As those and more uses of the campus develop over the next few years, university officials envision forming structured programming available year-round to all DU students, whereas the Girl Scouts had mostly used the property in summer.

The Girl Scouts of Colorado had concentrated their mountain activities at their 360-acre Flying G Ranch, which bordered the Pike National Forest near Deckers and which they had owned since 1945. Three years after it was damaged in the 137,000-acre Hayman Fire in 2002, however, the nonprofit deemed it too small and seasonal to meet their growing demands and put it up for sale, choosing instead to focus on its Larimer County property, which the scouts’ Mile High Council had purchased in 1968. After adding improvements and buildings, it operated Magic Sky Ranch as a resident camp from 2007 to 2013 but watched it incur losses of about $750,000 a year. The Girl Scouts eventually were using it only about 68 days out of each year, and by 2014 decided to sell it and listed it in 2015 through real estate firm DTZ.

After six years with Magic Sky Ranch on the market, the scouts announced the deal with DU, but as part of the transaction still will be allowed to use it for up to six weeks each summer, at least for the next seven years.

Helping broker the 2021 deal was the Denver-based Mirr Ranch Group, which specializes in representing buyers and sellers in complex land transactions. That company’s founder, Ken Mirr, graduated in 1986 from DU’s Sturm College of Law and, along with his team, helped his alma mater broker the deal with the Girl Scouts. Among the feathers in Mirr Ranch Group’s cap is the 2014 sale of a portion of Caribou Ranch, the Boulder County site of an iconic recording studio, for $45 million.

The Girl Scouts approved spending about $3 million from the sale on deferred maintenance projects on their other properties, and holding the rest in a separate account awaiting input from a committee of its key stakeholders including members, volunteers, board and staff about how it will be used or invested.

Although the University of Denver is the latest to establish a high-country campus, the University of Colorado Boulder and Colorado State University also have elevated their game in recent years. 

As long as a century ago, students at CU Boulder were studying geology at a 9,500-foot-high site near Nederland that now serves as a mountain research station. Not only do CU undergrads study the ecology of plants and animals there, but it’s also a field-trip destination for young learners from kindergartners to high school seniors.
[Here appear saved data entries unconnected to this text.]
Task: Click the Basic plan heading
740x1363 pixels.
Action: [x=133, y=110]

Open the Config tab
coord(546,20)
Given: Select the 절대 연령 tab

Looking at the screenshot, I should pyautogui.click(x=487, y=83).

Besides its 190-acre tract, CU has a permit with the U.S. Forest Service to do research on 1,775 adjacent acres as part of the Mountain Climate Program that it started seven decades ago. Since 1980, the National Science Foundation has funded the Niwot Ridge Long-term Ecological Research Program there to get a close-up look at the effects of climate change on forests and alpine tundra.
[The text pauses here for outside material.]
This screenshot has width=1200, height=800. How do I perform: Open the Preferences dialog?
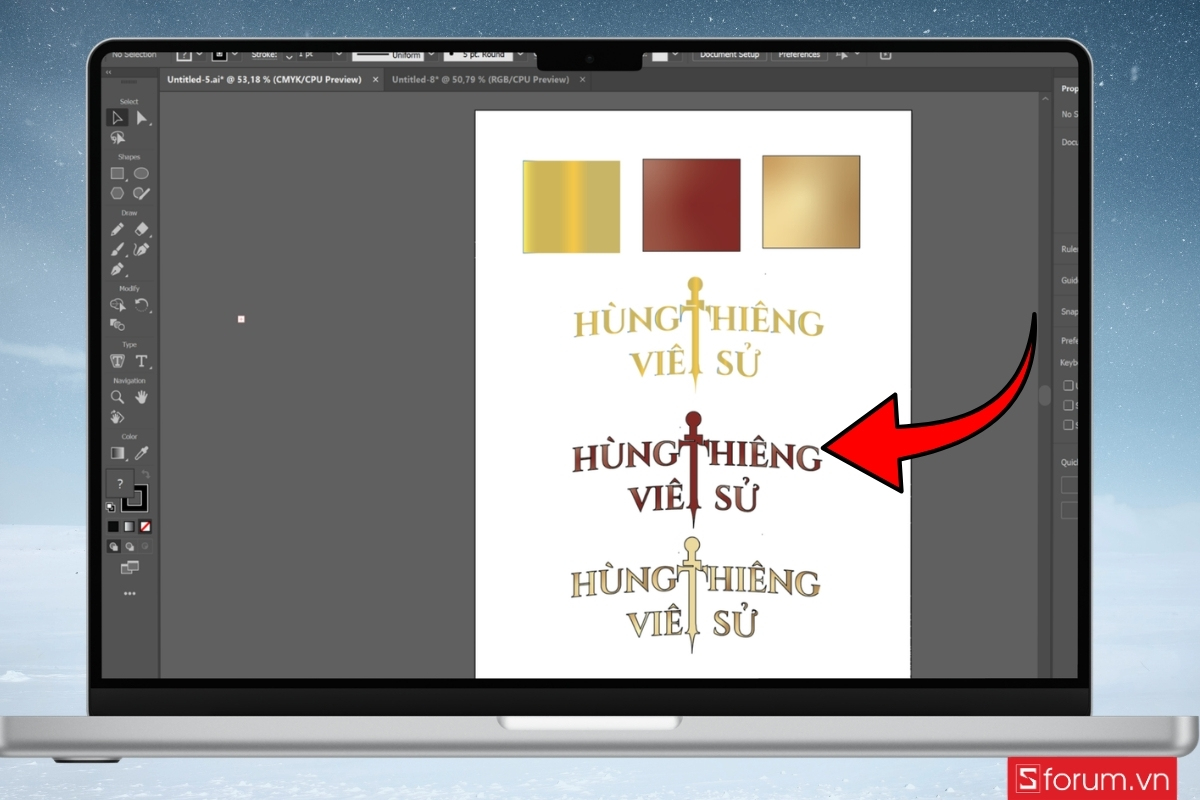click(x=798, y=55)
Meanwhile, CSU has been upgrading its 1,600-acre mountain property, at 9,000 feet in altitude, near the northern edge of Rocky Mountain National Park and a bit more than 50 miles west of its home campus in Fort Collins. In June 2020, it won approval from the Board of Larimer County Commissioners to remove six existing three-bedroom cabins and replace them with 14 one- and two-bedroom studio cabins that are compliant with terms of the Americans with Disabilities Act, and to removing an existing 760-square-foot lab that is attached to housing and replace it with a new 6,476-square-foot research and education center at the same location, housing such research enhancements including centrifuges, microscopes, refrigerators and freezers.
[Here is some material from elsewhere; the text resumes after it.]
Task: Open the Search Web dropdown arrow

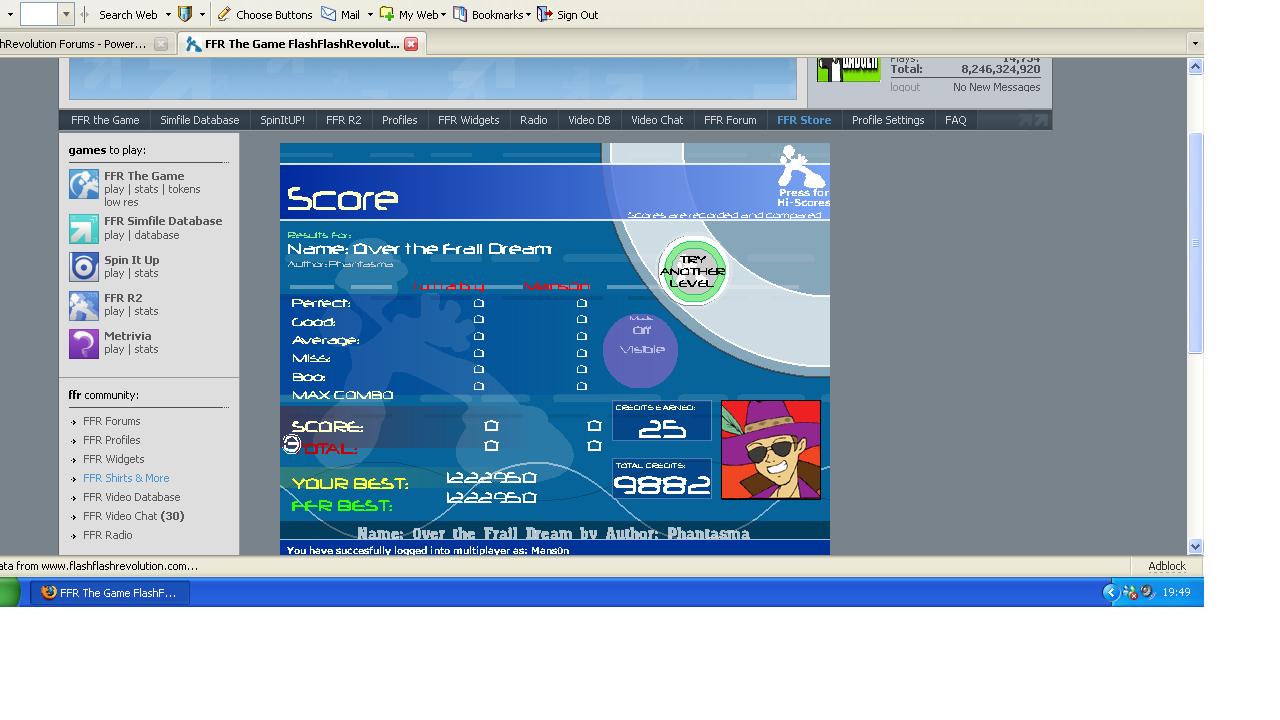Action: click(167, 15)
The CSU mountain campus, off Colorado Highway 14 in Poudre Canyon and adjacent to Larimer County Road 63E and Pingree Park Road, has hosted classes since 1915. Through the school’s Warner College of Natural Resources, about 100 students spend four-week sessions there, along with five faculty members, learning about things such as watershed management and range science that have agricultural as well as general land-management applications. Other studies on the site include forestry, meteorology and climate, groundwater, seismology, fisheries and — top of mind in the northern Front Range foothills — wildfire recovery.